In other words, just over 1 in 3 of the electorate decided the future of the country for the foreseeable future, and 2 in 3 of the electorate – not to mention the 19.1 million Brits too young to vote – have to live with a future that they did not vote for.
But so what? Would the result have been so different if everyone in the electorate had actually voted? Instead of speculating, let’s do a bit of maths regarding the 9.9 million undecided would-be voters. According to a poll from an article on ukandeu.com, a website dedicated to independent research into the UK’s position in a changing Europe, 39.1% of those that did not turn out to vote would have voted to remain, 28.7% would have voted leave, and 32.2% remained unsure. For that final 32.2%, I shall let the source explain for me – “to determine how these people would have voted, we use a question in the pre-referendum survey (conducted on June 19th and 20th—just a few days before the event) which asked them how they were going to vote. Of those who ‘didn’t know’, 53.1 per cent reported after the referendum survey that they opted for Remain.” Using that 53.1% figure on the final 32.2%, we can come to a final – if wildly estimated – figure on the results of the EU referendum if the whole electorate had turned out.

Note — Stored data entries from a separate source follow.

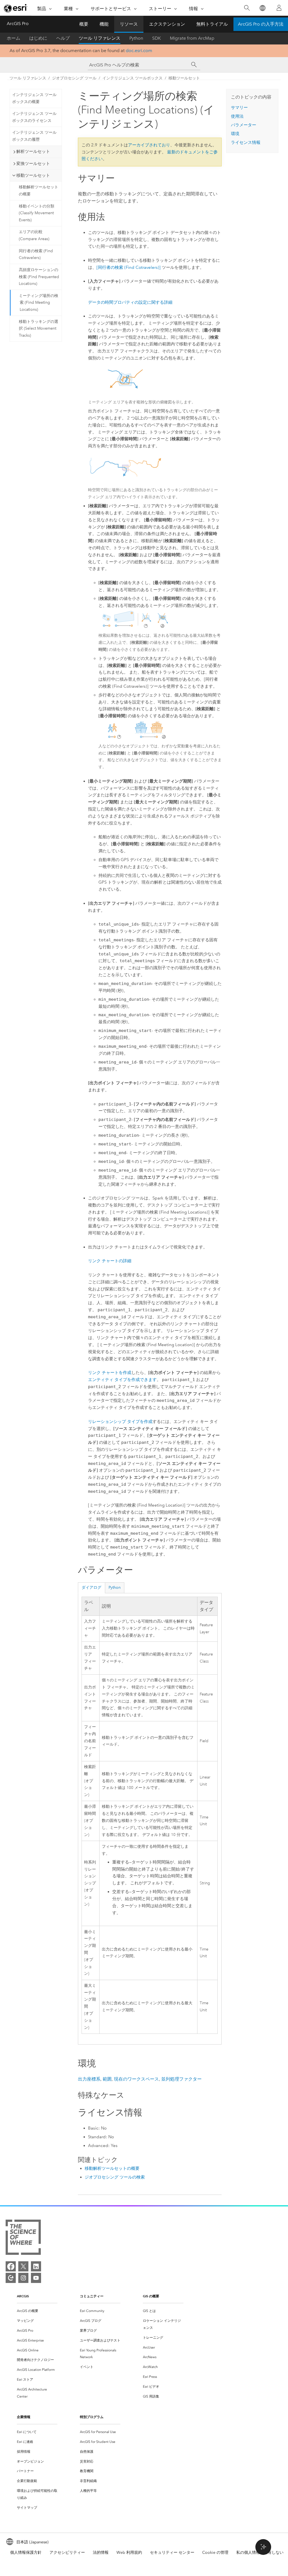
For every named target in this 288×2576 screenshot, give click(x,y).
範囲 (107, 2079)
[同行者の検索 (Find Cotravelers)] (128, 267)
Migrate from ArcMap (192, 38)
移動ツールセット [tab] (33, 175)
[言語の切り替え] (262, 8)
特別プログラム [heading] (92, 2417)
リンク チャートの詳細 (109, 1260)
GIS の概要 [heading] (151, 2296)
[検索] (247, 8)
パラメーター (243, 125)
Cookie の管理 (215, 2552)
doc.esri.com (139, 50)
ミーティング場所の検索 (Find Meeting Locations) (38, 302)
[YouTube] (36, 2278)
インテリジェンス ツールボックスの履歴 (34, 136)
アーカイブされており (149, 145)
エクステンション (167, 24)
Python (136, 38)
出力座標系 (89, 2079)
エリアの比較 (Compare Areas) (34, 235)
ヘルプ (63, 38)
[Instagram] (23, 2278)
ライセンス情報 (245, 142)
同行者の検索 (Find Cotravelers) (36, 254)
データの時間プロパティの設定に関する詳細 (130, 302)
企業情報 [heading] (23, 2417)
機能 (104, 24)
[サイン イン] (279, 8)
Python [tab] (115, 1587)
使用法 (237, 116)
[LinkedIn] (36, 2266)
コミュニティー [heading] (92, 2296)
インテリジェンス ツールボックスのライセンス (34, 117)
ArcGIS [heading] (23, 2296)
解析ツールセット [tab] (33, 151)
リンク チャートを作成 (109, 1372)
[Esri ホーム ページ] (16, 8)
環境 (235, 133)
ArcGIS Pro (18, 23)
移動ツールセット (184, 78)
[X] (23, 2266)
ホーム (13, 38)
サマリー (239, 107)
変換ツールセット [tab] (33, 163)
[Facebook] (11, 2266)
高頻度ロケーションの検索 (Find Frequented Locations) (39, 276)
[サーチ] (194, 65)
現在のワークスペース (136, 2079)
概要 (83, 24)
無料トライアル (212, 24)
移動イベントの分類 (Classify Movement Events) (36, 213)
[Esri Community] (11, 2278)
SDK (156, 38)
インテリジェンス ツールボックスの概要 (34, 98)
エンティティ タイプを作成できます (122, 1379)
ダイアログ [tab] (91, 1587)
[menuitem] (37, 2311)
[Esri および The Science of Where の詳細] (23, 2238)
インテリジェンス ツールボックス (132, 78)
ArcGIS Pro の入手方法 (261, 24)
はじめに (38, 38)
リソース (129, 24)
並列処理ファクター (181, 2079)
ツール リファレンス (99, 38)
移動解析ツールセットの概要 (38, 190)
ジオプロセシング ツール (74, 78)
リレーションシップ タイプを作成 (120, 1421)
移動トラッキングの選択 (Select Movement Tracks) (38, 328)
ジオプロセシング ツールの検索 (115, 2177)
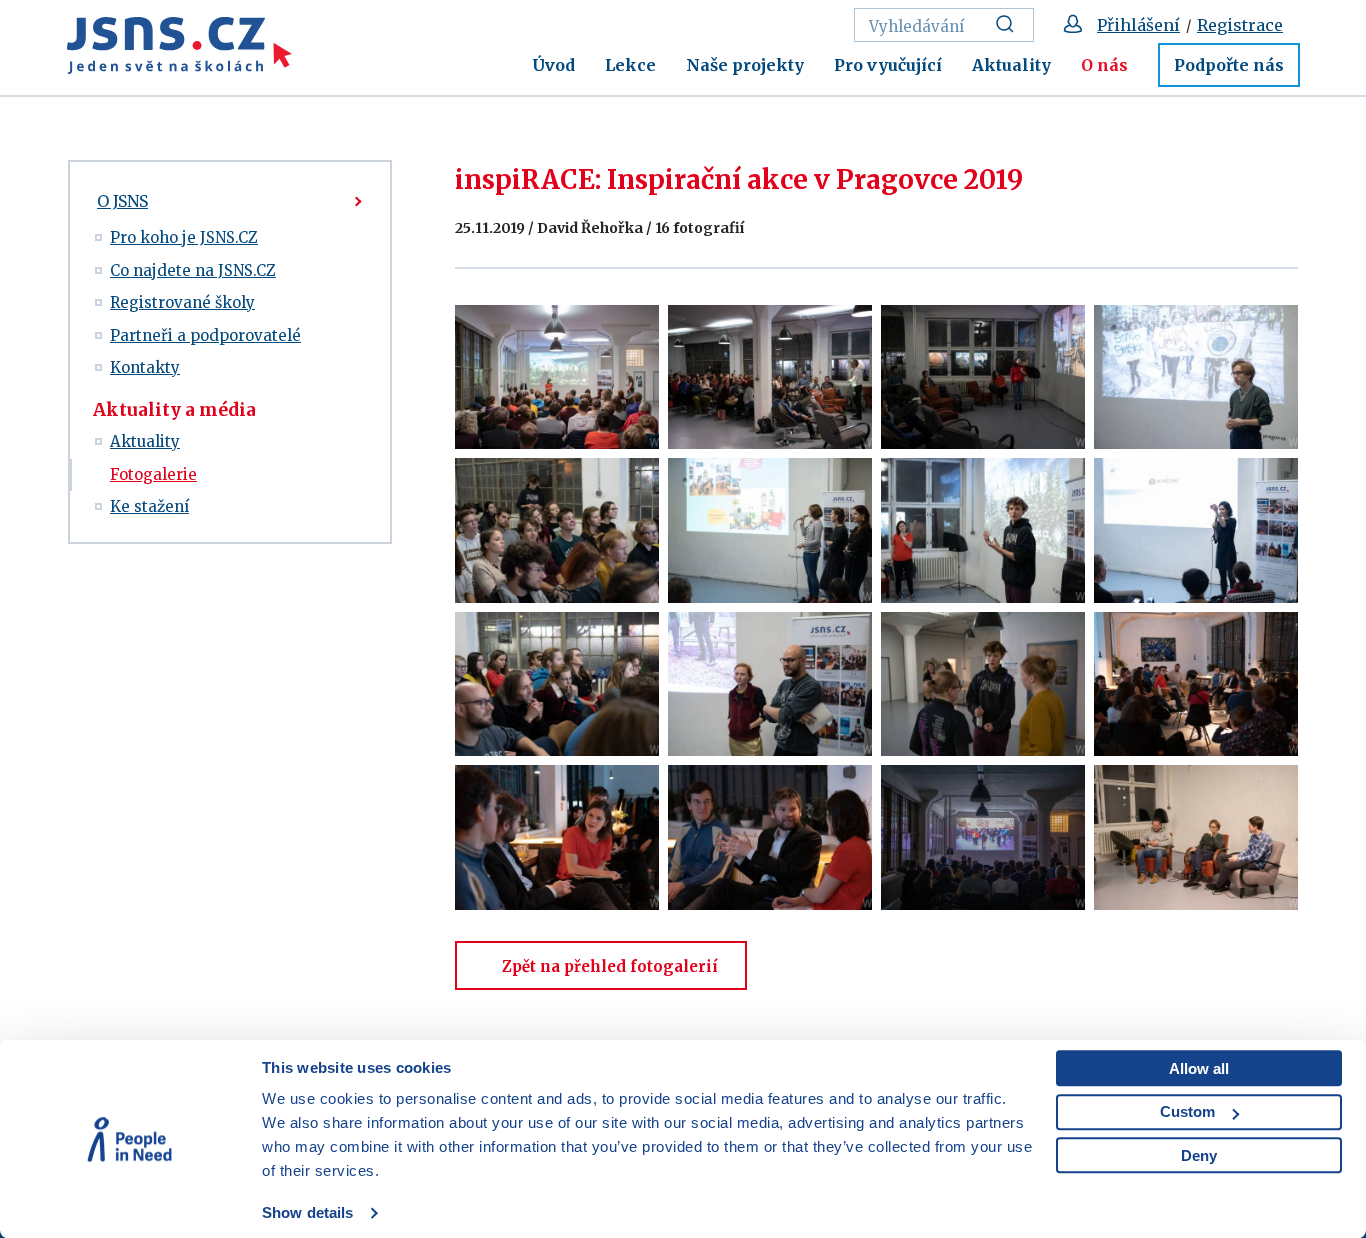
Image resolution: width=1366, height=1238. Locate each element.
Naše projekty (745, 65)
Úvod (553, 65)
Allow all (1199, 1068)
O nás (1104, 65)
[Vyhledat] (1010, 25)
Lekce (630, 65)
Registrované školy (182, 302)
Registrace (1240, 25)
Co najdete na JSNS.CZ (193, 270)
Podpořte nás (1229, 65)
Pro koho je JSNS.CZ (184, 237)
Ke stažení (149, 506)
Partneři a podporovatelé (205, 335)
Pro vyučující (888, 65)
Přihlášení (1138, 25)
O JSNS (122, 201)
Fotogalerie (153, 474)
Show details (307, 1212)
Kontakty (145, 367)
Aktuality (1011, 65)
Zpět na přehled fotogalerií (610, 966)
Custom (1187, 1111)
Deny (1199, 1155)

Leave 49.65% – 50.35% Remain. A result somehow narrower than the reality, but at the very least a 0.7% difference from a 100% turnout is somewhat more indicative of the actual will of the people. To some this would be more than enough evidence that the UK’s Brexit-bound course is not the true will of the people, and ultimately not the course that the UK should be taking.
Ultimately, however, the mob ruled for Brexit. To woe over the ‘what ifs’ of a decision made two (very) long years ago is to ignore the fact that it is far too late to sway this ship’s momentous – if infinitely divisive and controversial – course. It is up for the future generations to make do with the mess that we have been left with and come out on the other side with our pride, identity, and multicultural society somehow still intact. Those generations may not have had a say, and that is an entirely different argument, but ultimately it is up to them – and by extension us – to take the wheel of this dubiously ‘Great’ vessel, take it through the storm of Brexit, and continue to steer it with much-needed confidence and clarity in a world getting scarier and more divided by the day.